Ottawa

The paragraph I’m glad I didn’t write

I was nodding along with Norm Spector’s latest column, until his final graf:

Finally, on language issues, Mr. Harper need not line up with devotees of Pierre Trudeau who insist that Montreal’s mayor must be bilingual but that Ottawa’s need not be. Instead, he should propose measures to strengthen the French character of Quebec, starting with subjecting federally regulated companies to the province’s language laws.

Memo to Norm: the government of Canada, like the country, speaks English and French. The laws of Canada apply throughout Canada. The government of Canada is not subordinate to the provinces, nor is it in the business of enforcing provincial laws, particularly laws that discriminate against linguistic minorities.

UPDATE: Second prize for oddest Quebec-related graf goes to Tom Courchene for this “rebuttal” of Brian Crowley’s recent column, adapted from his recent book Fearful Symmetry: The Rise and Fall of Canada’s Founding Values, particularly his description of Quebec as “a society that cannot pay its own way or reproduce itself, that is highly dependent on transfers from the rest of the country, and that is losing its political influence”:

It is instructive to approach this claim from the opposite vantage point, namely, what did Quebec “win” for Canada.

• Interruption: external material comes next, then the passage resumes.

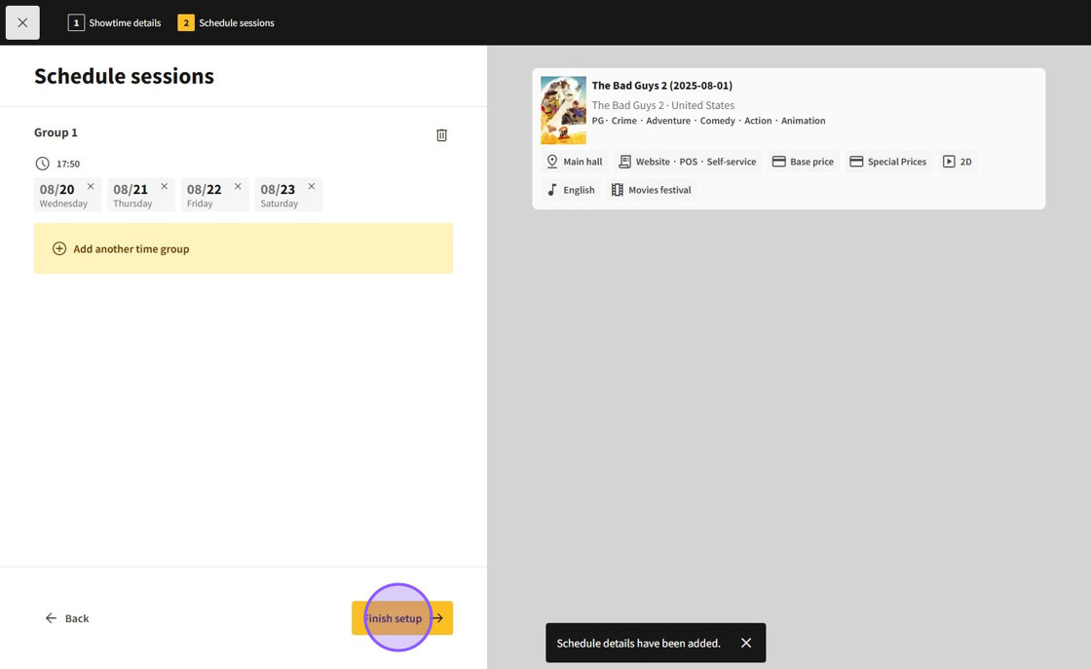
Task: Dismiss the schedule details notification
Action: point(746,643)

First, Quebec gave Canada legal, linguistic and institutional pluralism, among the many beneficiaries of which are the country’s first nations. Second, because Quebec as a founding nation was also a “have not” province, this led to a larger role for interpersonal and interregional transfers (including equalization, which is absent in the United States). Third, and related, Quebec has assumed Saskatchewan’s earlier role as an innovator in social policy (daycare, parental leave, pharmacare for example). Fourth, Quebec was, and still is, a leader in terms of decentralizing the federation, much appreciated now by the fossil-energy provinces. Fifth, with Quebec in the fold, the political tensions in Canada revolved around federal-provincial and territorial axes, and not non-territorial ones (e.g., not Charter interests versus vested interests). Sixth, multiculturalism would be less strong were it not for official bilingualism and biculturalism. Lastly, but hardly exhaustively, Quebec has been the bastion of collective rights, which again distinguishes Canada from the United States.

Okay, the “legal, linguistic and institutional pluralism” part I buy, though whether that’s been all that beneficial to native people is worth debating. But Quebec’s role “as a founding nation” (it was no such thing) in saddling the country with chronic and ever-escalating equalization payments, or in hollowing out federal power — this we should celebrate? We should be thankful that our politics is split on “federal-provincial and territorial” lines, rather than ideological? And “collective rights,” ie the “right” of majorities to lord it over minorities, in whose defense even Tom can only muster the tautology that it “distinguishes us from the US” — sorry, where’s the rebuttal here?